- [AIM OF THE TASK]: Extract the lines of the records starting with the line that contains "You are a computer-use agent. Image" and running through the final line of the records, both included, and reproduce them without any change.

============================================================

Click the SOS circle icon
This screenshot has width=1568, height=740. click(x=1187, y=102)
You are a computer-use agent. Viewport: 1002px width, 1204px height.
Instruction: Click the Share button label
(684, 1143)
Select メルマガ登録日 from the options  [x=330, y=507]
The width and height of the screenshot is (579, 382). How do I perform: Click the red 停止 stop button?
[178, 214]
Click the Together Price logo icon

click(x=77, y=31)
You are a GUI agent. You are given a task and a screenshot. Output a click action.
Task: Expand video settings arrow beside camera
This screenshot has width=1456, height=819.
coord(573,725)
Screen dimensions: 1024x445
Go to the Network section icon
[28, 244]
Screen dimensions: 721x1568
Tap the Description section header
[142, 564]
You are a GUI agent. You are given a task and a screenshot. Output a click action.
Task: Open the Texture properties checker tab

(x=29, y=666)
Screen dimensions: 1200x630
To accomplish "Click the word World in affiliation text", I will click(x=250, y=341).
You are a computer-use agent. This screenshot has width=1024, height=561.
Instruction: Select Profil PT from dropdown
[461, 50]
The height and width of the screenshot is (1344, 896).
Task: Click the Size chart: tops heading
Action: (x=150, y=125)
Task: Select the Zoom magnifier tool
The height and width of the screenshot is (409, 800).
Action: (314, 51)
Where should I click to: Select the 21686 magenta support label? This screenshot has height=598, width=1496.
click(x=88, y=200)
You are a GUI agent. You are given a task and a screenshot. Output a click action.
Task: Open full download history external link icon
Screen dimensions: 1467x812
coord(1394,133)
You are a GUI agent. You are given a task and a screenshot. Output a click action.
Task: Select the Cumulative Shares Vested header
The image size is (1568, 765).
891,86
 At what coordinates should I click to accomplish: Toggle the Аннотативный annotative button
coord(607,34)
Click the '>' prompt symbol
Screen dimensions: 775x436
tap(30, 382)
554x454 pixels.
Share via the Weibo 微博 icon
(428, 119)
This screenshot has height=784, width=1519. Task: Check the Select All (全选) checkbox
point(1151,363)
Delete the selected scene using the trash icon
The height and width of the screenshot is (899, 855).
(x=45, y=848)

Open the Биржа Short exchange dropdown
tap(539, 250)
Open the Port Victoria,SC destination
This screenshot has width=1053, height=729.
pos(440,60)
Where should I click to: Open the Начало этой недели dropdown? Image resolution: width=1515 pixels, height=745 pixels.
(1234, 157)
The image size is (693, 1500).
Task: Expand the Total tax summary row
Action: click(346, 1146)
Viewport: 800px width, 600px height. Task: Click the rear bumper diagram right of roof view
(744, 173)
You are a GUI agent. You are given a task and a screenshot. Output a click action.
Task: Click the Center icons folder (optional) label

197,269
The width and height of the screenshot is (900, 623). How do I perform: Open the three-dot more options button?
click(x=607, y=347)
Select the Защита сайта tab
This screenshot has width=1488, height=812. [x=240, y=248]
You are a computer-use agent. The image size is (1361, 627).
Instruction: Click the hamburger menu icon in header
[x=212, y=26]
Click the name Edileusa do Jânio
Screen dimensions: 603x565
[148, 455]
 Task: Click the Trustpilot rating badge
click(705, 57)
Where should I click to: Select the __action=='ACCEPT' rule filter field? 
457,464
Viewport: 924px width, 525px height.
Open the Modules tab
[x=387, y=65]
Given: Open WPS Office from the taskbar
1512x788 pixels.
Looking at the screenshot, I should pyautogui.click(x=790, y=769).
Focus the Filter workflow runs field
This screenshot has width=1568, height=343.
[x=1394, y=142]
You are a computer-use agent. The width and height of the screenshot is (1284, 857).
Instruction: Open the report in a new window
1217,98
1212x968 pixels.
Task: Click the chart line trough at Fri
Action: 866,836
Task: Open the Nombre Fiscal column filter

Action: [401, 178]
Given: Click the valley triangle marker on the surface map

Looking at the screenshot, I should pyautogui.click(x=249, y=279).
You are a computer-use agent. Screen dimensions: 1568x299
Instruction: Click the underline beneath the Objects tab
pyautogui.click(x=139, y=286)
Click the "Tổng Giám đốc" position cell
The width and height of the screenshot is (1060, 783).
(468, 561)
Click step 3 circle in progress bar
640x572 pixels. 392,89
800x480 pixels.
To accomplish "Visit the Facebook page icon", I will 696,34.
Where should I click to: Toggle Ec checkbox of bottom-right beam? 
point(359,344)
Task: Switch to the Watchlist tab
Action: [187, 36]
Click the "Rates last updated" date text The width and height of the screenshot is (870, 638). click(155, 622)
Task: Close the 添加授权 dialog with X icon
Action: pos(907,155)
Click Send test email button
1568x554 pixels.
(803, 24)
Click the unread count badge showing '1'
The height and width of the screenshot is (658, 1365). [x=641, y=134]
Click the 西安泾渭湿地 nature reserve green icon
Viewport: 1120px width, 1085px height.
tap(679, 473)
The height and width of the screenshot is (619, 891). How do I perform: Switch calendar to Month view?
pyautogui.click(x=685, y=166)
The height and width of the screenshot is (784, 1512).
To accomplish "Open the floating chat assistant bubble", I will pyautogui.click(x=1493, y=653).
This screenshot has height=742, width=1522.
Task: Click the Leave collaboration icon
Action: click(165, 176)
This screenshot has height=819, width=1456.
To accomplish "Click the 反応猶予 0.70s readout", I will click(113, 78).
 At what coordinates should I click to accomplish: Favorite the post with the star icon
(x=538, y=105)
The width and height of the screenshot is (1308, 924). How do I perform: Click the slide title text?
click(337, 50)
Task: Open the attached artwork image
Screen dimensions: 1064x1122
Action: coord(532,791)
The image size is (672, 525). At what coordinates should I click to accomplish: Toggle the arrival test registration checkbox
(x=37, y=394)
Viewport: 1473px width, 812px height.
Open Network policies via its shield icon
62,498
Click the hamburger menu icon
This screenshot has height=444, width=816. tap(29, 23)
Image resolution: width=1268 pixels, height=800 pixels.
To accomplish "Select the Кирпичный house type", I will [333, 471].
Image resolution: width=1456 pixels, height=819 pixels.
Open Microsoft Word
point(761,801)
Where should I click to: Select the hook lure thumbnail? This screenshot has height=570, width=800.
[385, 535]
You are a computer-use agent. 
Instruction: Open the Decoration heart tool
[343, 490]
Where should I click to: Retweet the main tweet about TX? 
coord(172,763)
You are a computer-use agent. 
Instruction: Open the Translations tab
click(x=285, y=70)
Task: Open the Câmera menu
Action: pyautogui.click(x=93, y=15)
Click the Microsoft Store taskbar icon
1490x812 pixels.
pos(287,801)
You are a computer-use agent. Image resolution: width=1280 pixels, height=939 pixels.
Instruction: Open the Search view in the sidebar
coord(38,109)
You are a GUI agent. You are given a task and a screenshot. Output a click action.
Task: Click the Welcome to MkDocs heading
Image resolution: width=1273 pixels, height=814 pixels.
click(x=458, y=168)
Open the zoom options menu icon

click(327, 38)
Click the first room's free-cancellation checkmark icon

============================================================

- [CORRECT OUTPUT]:
You are a computer-use agent. Image resolution: width=1280 pixels, height=939 pixels.
Instruction: Open the Search view in the sidebar
coord(38,109)
You are a GUI agent. You are given a task and a screenshot. Output a click action.
Task: Click the Welcome to MkDocs heading
Image resolution: width=1273 pixels, height=814 pixels.
click(x=458, y=168)
Open the zoom options menu icon

click(327, 38)
Click the first room's free-cancellation checkmark icon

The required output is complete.